Women who are taking imatinib (Gleevec, Novartis) for the treatment of chronic myeloid leukemia (CML) are at high risk for fetal congenital malformation if they become pregnant and should be counseled to terminate the pregnancy if it is unplanned, a retrospective analysis suggests.
Alternatively, if a pregnancy is planned, physicians need to achieve as deep a molecular response as possible for 18 to 24 months, after which treatment should be discontinued, ideally 3 months before conception and throughout the pregnancy itself, the same analysis suggests.
"It's always a tricky situation," Mitul Modi, MD, resident in pathology, Pennsylvania Hospital, Penn Medicine, University of Pennsylvania, Philadelphia, told Medscape Medical News.
"But we found that out of 10 women who continued with imatinib during pregnancy despite counseling, 7 had a normal delivery, 1 was very preterm, and there were 2 major congenital malformations — 1 omphalocele and 1 craniosynostosis — so we now recommend that if a patient starts to lose their response during pregnancy, they be treated with another CML option and then restarted on imatinib immediately after delivery," Dr Modi added.
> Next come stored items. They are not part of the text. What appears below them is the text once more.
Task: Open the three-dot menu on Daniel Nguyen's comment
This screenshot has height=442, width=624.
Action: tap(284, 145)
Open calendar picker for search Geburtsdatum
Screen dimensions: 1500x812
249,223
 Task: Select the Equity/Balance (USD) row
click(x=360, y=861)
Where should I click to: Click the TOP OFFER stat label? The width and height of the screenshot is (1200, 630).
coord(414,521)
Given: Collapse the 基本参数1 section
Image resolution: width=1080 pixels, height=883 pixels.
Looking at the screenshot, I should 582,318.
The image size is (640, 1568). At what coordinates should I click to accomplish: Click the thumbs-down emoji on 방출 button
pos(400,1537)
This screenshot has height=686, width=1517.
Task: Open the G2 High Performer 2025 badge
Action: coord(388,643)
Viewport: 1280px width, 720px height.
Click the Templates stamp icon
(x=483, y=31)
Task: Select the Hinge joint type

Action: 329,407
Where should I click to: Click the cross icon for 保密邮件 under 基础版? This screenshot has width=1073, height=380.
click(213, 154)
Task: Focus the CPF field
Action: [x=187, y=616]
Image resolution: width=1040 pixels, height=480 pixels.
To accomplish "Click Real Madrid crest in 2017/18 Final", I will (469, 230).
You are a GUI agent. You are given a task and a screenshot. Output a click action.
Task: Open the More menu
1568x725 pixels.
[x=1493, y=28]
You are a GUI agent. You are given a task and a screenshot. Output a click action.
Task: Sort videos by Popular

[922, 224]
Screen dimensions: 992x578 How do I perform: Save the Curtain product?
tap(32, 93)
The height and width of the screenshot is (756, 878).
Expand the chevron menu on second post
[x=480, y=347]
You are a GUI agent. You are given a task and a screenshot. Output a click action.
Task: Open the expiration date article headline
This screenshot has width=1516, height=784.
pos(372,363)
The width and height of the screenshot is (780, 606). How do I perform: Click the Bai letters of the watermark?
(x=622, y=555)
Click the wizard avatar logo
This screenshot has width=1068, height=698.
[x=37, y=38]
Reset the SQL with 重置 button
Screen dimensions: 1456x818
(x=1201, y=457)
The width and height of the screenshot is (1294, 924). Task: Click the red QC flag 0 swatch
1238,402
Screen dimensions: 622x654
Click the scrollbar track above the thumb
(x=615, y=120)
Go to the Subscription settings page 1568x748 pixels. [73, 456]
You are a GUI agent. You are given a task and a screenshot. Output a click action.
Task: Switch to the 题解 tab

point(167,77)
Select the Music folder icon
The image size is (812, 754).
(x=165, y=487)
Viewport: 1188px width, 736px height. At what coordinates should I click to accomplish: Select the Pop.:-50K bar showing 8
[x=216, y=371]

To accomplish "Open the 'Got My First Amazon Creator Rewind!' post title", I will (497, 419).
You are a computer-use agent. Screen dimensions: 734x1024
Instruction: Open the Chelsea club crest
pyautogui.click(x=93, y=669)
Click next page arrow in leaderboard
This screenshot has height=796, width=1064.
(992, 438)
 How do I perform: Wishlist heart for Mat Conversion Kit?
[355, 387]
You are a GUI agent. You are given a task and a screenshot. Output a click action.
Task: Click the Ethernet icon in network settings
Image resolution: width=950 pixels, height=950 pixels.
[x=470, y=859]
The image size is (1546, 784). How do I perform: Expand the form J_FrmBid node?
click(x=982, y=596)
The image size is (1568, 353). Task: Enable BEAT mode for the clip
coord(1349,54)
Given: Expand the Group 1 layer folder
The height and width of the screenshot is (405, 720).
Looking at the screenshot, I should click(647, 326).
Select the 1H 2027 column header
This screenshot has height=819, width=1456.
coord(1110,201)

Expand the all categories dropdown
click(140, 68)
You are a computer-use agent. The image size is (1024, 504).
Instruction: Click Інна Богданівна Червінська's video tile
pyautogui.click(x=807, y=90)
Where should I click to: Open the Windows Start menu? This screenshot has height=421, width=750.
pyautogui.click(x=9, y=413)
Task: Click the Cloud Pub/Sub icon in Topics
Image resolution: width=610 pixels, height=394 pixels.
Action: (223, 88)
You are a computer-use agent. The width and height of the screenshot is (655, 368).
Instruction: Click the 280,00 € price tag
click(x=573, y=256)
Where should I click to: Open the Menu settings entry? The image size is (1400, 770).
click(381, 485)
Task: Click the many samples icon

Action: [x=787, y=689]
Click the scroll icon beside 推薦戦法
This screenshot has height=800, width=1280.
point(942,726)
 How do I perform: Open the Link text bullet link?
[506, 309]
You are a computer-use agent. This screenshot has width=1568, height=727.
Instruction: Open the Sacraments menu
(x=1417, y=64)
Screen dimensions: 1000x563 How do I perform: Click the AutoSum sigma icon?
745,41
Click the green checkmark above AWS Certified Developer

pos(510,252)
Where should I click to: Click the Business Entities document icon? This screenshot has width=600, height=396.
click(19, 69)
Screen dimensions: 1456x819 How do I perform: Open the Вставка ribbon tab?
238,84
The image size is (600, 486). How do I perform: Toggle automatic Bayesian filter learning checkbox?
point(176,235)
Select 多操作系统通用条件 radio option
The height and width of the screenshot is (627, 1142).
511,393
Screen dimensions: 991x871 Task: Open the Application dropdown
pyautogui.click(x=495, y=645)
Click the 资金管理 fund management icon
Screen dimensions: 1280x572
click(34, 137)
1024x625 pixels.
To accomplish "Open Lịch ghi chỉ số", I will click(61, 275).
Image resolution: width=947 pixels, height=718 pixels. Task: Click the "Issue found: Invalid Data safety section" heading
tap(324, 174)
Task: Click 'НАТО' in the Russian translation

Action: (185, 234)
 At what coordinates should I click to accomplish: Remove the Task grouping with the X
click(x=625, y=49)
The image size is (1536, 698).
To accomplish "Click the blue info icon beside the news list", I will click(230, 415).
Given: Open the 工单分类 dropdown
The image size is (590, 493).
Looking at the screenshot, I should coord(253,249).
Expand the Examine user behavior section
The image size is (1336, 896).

Dr. Modi was among the top eight finalists for the platform oral paper session held during the American Society for Clinical Pathology (ASCP) 2017 Annual Meeting.
Study Details
Dr Modi noted that the study looked at a total of 2008 patients with CML treated at a single center between January 1998 and December 2014. Of this cohort, 5.1% of patients were included in the current analysis. This included male patients receiving imatinib whose partners became pregnant while they were on the drug, as well as female patients who became pregnant.
Before the approval of imatinib in 2002, patients with CML would be treated with a non–tyrosine kinase inhibitor (TKI)–based therapy, including hydroxyurea, interferon alfa, or leukapheresis, the team noted.
After approval of imatinib, most patients received the approved dose of 400 mg/day, the investigators note.
"All the female partners of the CML [male] patients had normal full-term deliveries without any congenital malformations," they report.
Among the female patients, 19 became pregnant while receiving imatinib. Of these, 10 elected to continue treatment, while the others decided to terminate the pregnancy after counselling.
As mentioned above, from these 10 continued pregnancies there were 1 very preterm birth and 2 congenital malformations.
"The management of CML during pregnancy poses a therapeutic dilemma because of the potential teratogenic effect of therapy, yet discontinuation of the drug is associated with loss of cytogenic and molecular response," the researchers observe.
"Although there are reports of patients who continue therapy throughout pregnancy with no problems for the baby, we do not recommend using a TKI at all during pregnancy," they conclude.
Dr Modi stressed, however, that when a non-TKI treatment is used during pregnancy, women need to be monitored monthly or bimonthly to determinate if they are losing their response to therapy.
If they are, restarting imatinib may be considered again, but only in consultation with a hematologist.